• **Task details**: Find the line with "Given: Activate the 格式刷 format painter" and the line with "The height and" in the entries below; output exactly those two lines, every line between them, and no others.

• **Data for this task**:

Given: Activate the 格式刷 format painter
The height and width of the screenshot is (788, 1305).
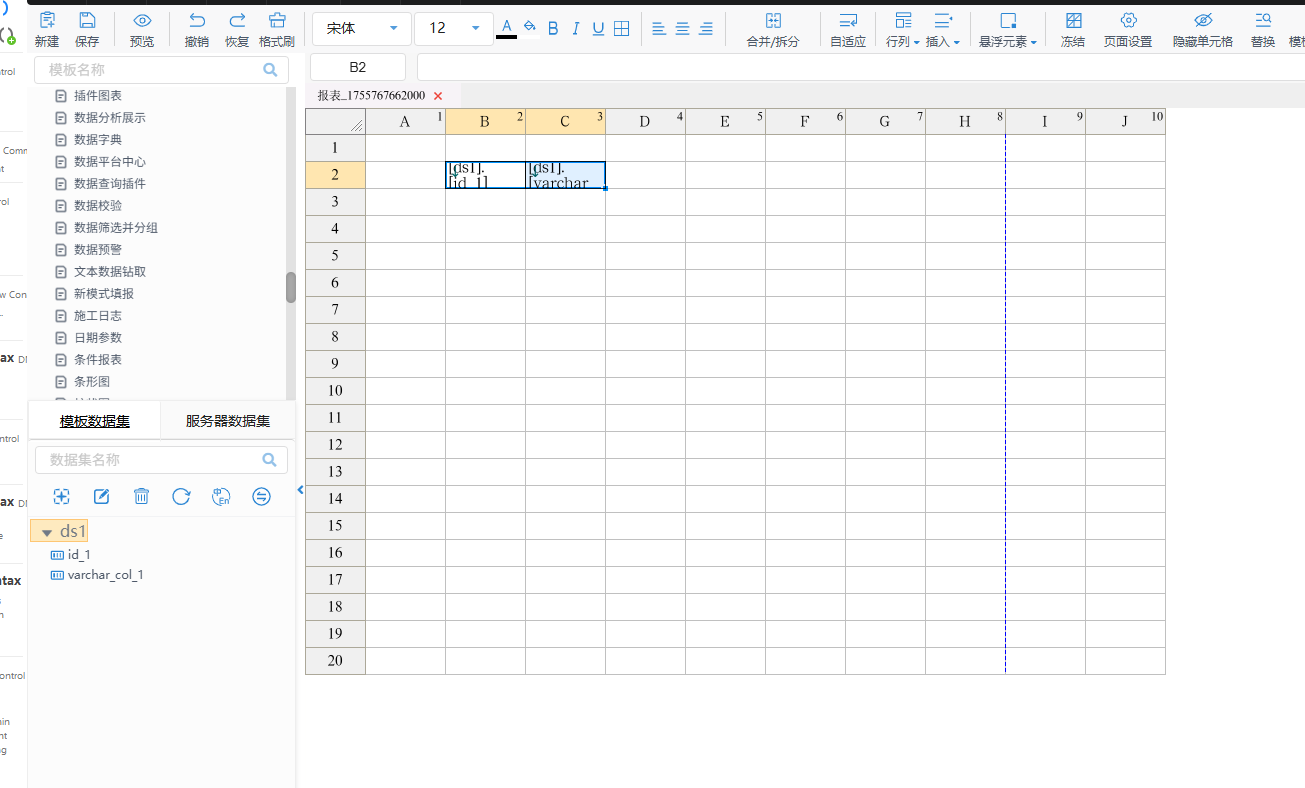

* * *

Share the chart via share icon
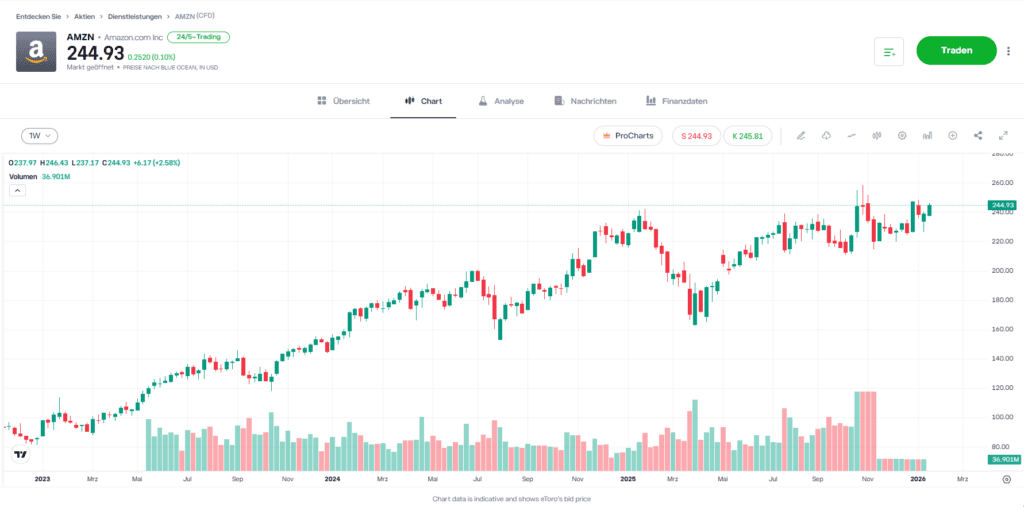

---

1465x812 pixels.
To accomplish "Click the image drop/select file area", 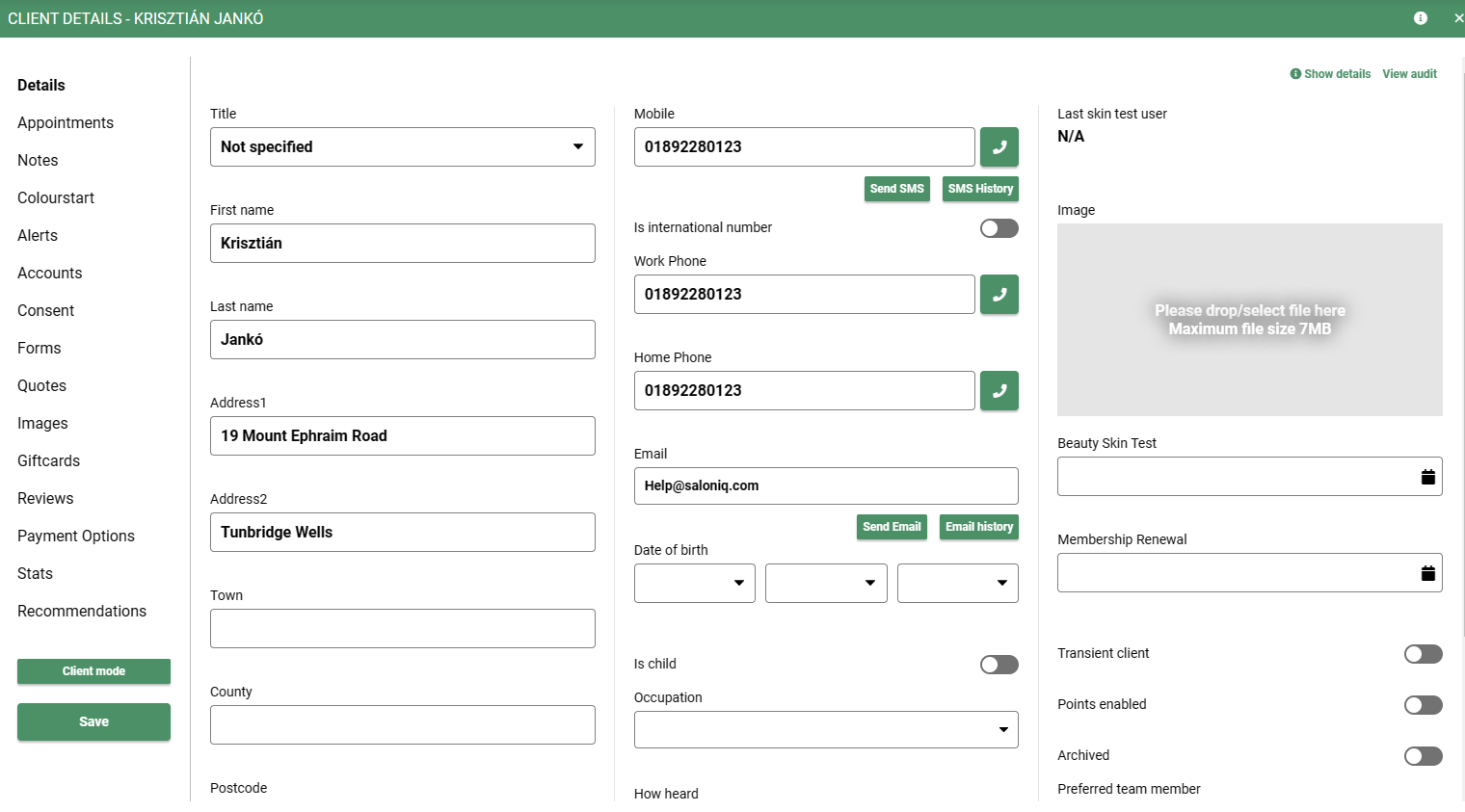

• **Worked solution**:
Given: Activate the 格式刷 format painter
The height and width of the screenshot is (788, 1305).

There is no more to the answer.